If any of you have a connection to a computer hardware company, you might suggest that they create an iPhone-sized Bluetooth, thumb keypad. Thanks to Blackberries and similar products, there are a lot of people who can type fast on them. As a minimum, it’ll work with the iPad and, if Apple gives the iPhone/touch Bluetooth keyboard capabilities (like they ought), it’d give us an almost full-featured keyboard for the little gadgets, one that doesn’t require an awkward mode shift to type non-alphabetic characters.
I still think the keyboard control could work out. Typing a ‘-’ and a space is the same number of taps as it is to change the item type now (three). Deleting a dash (say, if you wanted to create a note) is one less. Since the number of taps is the same, you don’t add any more frustration to changing item types, especially if you allow both modes.
Now, I say that it’s the same number of taps, but the bigger deal to me is that it reduces the modality of the app. You could change item types on the fly without having to go back and change them after you’re done adding things.
In the end, though, it’s not worth arguing over. I understand it probably won’t happen, in part because you’d have to give up some screen real estate to show the hyphens. I’ll just have to work around it; and in the end, I do like the program. I wonder if he’ll have an iPad-enhanced version of it (and WriteRoom) once the blasted thing comes out.

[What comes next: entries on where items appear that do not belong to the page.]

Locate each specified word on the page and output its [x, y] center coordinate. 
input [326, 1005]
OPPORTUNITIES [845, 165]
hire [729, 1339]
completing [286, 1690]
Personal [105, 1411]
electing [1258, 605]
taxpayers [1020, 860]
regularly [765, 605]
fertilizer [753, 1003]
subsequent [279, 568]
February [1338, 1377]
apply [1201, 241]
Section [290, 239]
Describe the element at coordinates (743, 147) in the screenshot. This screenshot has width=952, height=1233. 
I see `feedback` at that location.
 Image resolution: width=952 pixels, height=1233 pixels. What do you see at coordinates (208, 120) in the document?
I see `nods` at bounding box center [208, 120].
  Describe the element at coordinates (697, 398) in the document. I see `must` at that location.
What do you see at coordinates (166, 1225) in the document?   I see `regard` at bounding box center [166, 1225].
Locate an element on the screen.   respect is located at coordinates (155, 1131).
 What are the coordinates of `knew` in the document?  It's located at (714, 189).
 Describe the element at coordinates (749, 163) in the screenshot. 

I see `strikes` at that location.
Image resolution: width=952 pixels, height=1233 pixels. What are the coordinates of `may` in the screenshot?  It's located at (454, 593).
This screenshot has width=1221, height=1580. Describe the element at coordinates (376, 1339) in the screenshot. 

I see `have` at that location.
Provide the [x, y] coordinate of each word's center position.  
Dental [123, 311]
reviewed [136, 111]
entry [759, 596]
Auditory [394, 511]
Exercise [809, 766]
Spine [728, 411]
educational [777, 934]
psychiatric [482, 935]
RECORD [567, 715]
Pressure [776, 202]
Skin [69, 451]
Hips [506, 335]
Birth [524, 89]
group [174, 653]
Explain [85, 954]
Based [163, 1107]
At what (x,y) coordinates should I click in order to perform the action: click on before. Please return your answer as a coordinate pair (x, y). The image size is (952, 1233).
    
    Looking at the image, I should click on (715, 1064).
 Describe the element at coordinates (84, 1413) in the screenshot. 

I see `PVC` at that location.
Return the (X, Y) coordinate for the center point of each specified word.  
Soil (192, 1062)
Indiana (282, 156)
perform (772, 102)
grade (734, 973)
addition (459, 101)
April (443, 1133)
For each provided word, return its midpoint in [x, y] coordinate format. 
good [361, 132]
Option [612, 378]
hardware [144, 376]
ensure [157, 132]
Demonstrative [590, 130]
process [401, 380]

It’d be a smart move. Surveys are suggesting that the market for iPads could be much bigger than that for the first-gen iPhone. My suspicion is that, just like the iPhone is a smart phone for people who hated the complexities of conventional smart phones (I did), the iPad will prove to be a computer for people who hate computers, as well as an accessory for those who do.
I also suspect that people who want to write but don’t want the hassles of a computer or Word (whatever their age) will be drawn to iPads. Think older people wanting to write family histories. Think kids with a bent for story telling. Think non-geeky guys and girls who’d still like to put their words down. And while the default application for iPod touches is gaming, that for the iPad may be more productivity oriented: browsing, email, reading, and writing–things that just aren’t that enjoyable on a tiny screen.
Easy-to-use, intuitive products like WriteRoom and TaskPaper should do well in that market. So should Scrivener. Keith’s already gotten someone to handle marketing and sales. It’s be great if a top-notch iPhone/iPad developer joined the team.
A dream machine for creating ebooks would be an iPad with Scrivener for the draft stage and an ePub-enabled Pages creating the final copy for upload to online bookstores. It’d be light, inexpensive, and produce gorgeous results.